7/17/2020 Hong Kong (International Christian Concern) – A phishing campaign that targeted the leaders of the Hong Kong Catholic Church in May was recently traced to hackers employed by the Chinese government. According to a malware analyst, the campaign involved a malware sample “typically associated with Chinese state groups.” The malware files made use of a “lure document,” associated with the Catholic church, including communications from Vatican officials and news articles from the Union of Catholic Asian News. As the legitimate documents load, malware is installed, allowing the attacker remote access and full control of the victim’s computer.
Amidst increasing tension surrounding the new National Security Law allowing authorities to crack down on the widespread pro-democracy protests, it is unsurprising that the Chinese government would target the Catholic Church in Hong Kong. The Chinese Communist Party (CCP) has been at odds with the Catholic Church since the two broke diplomatic ties in 1951 and the CCP began appointing Catholic bishops in mainland China. Because the leadership structure of the Roman Catholic Church derives authority from the Pope in Rome, the Catholic Church was seen as a threat to the “fledgling” communist party. Though relations between the CCP and the Vatican were resumed in the early 2000s, the two are still “on thin ice.”
In September of 2018, the CCP and the Vatican signed an “agreement of collaboration” that included the Catholic Church of Hong Kong. Under this agreement the Pope regained his traditional power to appoint bishops, though these appointments were still subject to CCP approval. This arrangement is up for renewal this September, and is alleged to be the reason that many Hong Kong Holy See officials have refrained from showing public support of protestors. In recent months, several leaders within the Catholic Church have taken stances favorable to, or at least permissive of, the CCP, including the Archbishop of Hong Kong, Paul Kwong.

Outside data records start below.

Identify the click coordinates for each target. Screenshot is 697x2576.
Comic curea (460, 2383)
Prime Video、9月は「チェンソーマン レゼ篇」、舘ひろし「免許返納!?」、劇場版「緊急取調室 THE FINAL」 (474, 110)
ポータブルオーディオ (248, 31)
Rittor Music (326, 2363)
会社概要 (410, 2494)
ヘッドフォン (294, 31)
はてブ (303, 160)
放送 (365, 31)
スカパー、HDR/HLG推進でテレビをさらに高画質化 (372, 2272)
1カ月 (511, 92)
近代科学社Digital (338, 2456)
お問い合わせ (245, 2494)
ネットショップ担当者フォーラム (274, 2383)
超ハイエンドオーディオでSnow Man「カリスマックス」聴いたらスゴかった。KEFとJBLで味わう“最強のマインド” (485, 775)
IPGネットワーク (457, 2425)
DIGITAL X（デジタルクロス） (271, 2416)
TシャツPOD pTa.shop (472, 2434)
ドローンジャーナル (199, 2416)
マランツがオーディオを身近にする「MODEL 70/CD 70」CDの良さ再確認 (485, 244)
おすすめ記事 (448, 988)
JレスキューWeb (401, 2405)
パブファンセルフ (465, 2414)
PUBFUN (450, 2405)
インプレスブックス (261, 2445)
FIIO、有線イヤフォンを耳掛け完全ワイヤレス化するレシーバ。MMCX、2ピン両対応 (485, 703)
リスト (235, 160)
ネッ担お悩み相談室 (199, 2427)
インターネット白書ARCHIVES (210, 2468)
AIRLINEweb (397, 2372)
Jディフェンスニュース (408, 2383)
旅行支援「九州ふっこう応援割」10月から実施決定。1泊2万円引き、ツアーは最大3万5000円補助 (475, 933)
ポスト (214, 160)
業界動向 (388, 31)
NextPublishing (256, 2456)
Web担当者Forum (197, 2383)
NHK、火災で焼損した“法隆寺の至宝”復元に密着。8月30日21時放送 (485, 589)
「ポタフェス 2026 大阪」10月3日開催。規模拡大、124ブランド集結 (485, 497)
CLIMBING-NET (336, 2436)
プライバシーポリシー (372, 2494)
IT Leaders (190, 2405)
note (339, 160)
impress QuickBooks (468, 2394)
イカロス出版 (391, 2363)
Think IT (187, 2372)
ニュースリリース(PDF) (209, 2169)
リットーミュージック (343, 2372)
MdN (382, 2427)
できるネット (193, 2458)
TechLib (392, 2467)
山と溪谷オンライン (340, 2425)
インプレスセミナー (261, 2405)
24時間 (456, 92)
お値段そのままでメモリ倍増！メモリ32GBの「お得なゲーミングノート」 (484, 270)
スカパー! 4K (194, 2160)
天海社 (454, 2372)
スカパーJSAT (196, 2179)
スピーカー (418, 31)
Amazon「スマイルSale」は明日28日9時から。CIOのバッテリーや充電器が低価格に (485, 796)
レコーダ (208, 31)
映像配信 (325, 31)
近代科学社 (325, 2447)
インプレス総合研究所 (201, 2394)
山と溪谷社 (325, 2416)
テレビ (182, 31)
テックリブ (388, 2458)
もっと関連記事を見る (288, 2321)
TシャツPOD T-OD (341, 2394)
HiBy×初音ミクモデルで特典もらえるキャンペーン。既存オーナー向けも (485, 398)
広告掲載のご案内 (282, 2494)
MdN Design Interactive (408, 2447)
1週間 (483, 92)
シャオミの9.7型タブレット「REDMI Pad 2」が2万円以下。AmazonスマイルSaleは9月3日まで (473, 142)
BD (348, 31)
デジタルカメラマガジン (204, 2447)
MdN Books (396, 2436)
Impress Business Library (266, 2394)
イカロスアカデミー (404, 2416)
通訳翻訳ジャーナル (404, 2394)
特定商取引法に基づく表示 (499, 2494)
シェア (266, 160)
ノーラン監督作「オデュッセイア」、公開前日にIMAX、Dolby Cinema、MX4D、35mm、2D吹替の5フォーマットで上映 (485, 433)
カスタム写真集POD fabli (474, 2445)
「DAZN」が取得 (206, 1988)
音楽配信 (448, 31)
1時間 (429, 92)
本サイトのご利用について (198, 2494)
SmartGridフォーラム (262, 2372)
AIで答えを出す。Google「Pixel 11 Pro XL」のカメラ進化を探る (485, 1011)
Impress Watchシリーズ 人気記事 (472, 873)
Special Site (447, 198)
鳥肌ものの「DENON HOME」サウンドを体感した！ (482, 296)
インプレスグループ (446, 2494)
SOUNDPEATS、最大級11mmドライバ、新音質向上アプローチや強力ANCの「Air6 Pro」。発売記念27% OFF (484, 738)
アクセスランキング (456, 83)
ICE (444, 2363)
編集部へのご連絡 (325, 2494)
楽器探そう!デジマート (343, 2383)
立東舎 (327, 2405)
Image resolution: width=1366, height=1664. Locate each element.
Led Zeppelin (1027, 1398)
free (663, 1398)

Despite the threat posed to religious liberty by the National Security Law and widespread international criticism, Archbishop Kwong has defended the legislation, stating that it is not an “expression of Christian charity but of anti-China sentiment.” In a letter to the Church Times, Kwong stated that he welcomed the new law as “necessary for our wellbeing” as a result of “wider violence” and acts by protestors that “cannot be tolerated in any country.” He has insisted that the law poses no threat to religious freedom, though many of his colleagues in Catholic leadership have disagreed, including the former bishop of Hong Kong, Cardinal Joseph Zen Ze-kiun and Auxiliary Bishop Joseph Ha.
Yet, Kwong is not the only leader in the Catholic Church in Hong Kong who has begun to publicly express such increasingly pro-CCP opinions. Following a summoning to the Liaison Office in June, the apostolic administrator of Hong Kong, Cardinal John Tong, began making public statements in support of the law, stressing the need for unity. These comments stand in stark contrast to the statements he made in 2019, pleading for the government to “listen to the voices of the people” during the protests. Other Christian leaders have been forced to withdraw statements against the law. A previous article from ICC has discussed the Pope’s own omission of planned comments calling for the protection of religious freedom in Hong Kong from a public address.
An increase of support for Beijing by the Catholic clergy makes sense in light of the threat posed by the CCP. The Catholic Church in Hong Kong, by merit of its ties to Rome, is fundamentally at risk of being considered as a participant in collusion with a “foreign institution.” This fact, as one Catholic lawyer in Hong Kong explained, “can easily be used to target and penalize…the Catholic diocese which receives instruction and directions from the Vatican… The churches can be ordered to disband and their assets confiscated if they breach the law.” With the agreement between the CCP and the Vatican set to expire in September, Catholics in Hong Kong are at risk. As a result, religious freedom in Hong Kong should continue to be a concern of US policymakers in communications with China.